Susie Duffin, Searchroom Assistant and former Midwife
The National Health Service (NHS) was introduced by Aneurin Bevan, Minister of Health, on the ‘appointed day’ of 5 July 1948. It was born out of the ideal that good health care should be available to all, regardless of wealth. There were three core principles: that it should meet the needs of everyone, that it should be free at the point of delivery and that it should be based on clinical need, not ability to pay.
Hospitals, doctors, nurses, pharmacists, opticians and dentists were brought together under one umbrella organisation to provide services that were free for all at the point of delivery.

Before the National Health Service was created, patients generally either had health insurance or they were required to pay for their health care. Free treatment was sometimes available from Voluntary Hospitals, funded by charitable donations and endowments and run by boards of Governors.
Some local authorities operated hospitals for local ratepayers, a system originating from the Poor Law workhouses, particularly in the case of some specialist hospitals, such as Isolation Hospitals for infectious diseases. The family doctor service was funded by private health insurance schemes, such as provided by Friendly Societies and Trade Unions.

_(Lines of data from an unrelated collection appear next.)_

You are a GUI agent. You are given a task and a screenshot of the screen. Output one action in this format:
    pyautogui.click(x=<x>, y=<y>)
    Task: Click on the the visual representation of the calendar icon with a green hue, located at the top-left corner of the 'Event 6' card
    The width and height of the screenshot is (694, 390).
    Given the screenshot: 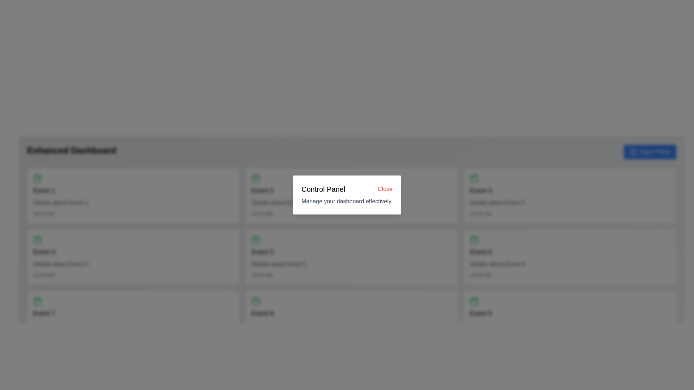 What is the action you would take?
    pyautogui.click(x=474, y=240)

The National Insurance Act (1911) was introduced by David Lloyd George, the Chancellor of the Exchesquer (later to become Prime Minister) whereby a small payment was deducted from weekly wages, with added contributions from employers and the government. In return for these contributions, workmen were entitled to free medical care (plus other benefits). This system of health insurance was one of the foundations of the modern welfare state. However, most women and children were not covered by this scheme. By the time of the Second World War there was already some consensus that National Insurance cover should be extended to include the family of the wage-earner, and it was argued that voluntary and local authority hospitals should be integrated.
An Emergency Hospital Service was established in 1939 in anticipation of expected war casualties. Hospitals were registered and then run centrally, which was the first step to creating a National Hospital/Health Service. After war was declared in September 1939, a national register of UK residents was introduced and National Identity Cards were issued.
Although Identity Cards were abolished in 1952, the identity numbers continued to be used for the National Health Service, ensuring each and every individual had a unique number. Initially, National Insurance contributions were made by the purchase of National Insurance Stamps and these included specific contributions for the National Health Service. The National Health Service Act, 1946, was passed to provide for England and Wales a complete medical service, free of charge at the time it is required, for every citizen.

Not everyone welcomed this new National Health Service. There were critics and sceptics, especially among some eminent and influential Senior Clinicians and members of the Boards of Governors of the Voluntary Hospitals. Conversely, others took more positive views even if not strictly accurate. In the minutes of the last meeting of the Royal West Sussex Hospital Board of Governors, the Chairman of the Board, Mr R I Henty, was recorded to have said: “In many ways he had had an easier chairmanship than his predecessors, for in their day there was no bottomless Government purse upon which one could anticipate drawing”. (WSRO Ref: HC/RW 401A, p45)
Of course this wasn’t the case as acknowledged in the First Annual Report of the Chichester Group Hospital Management Committee in March 1950: “The National Health Service has now been in existence for twenty-one months and has grown up against a background of rising costs and financial stringency”. (WSRO Ref: HCH 2/1/1, p17)

Some of the difficulties experienced early on can still be seen today. As medical knowledge, technologies, and treatments increase, so more can be done for greater numbers of patients – more people are living longer and requiring increasing medical intervention. The NHS is continually evolving and has undergone some major reorganisations over the last 70 years. It remains a much treasured national asset and the core principle of free treatment for all based on need, not on ability to pay, is generally maintained today.
On display in the searchroom and visitor’s tearoom is a selection of images from our archives, relating to the history of the NHS in West Sussex.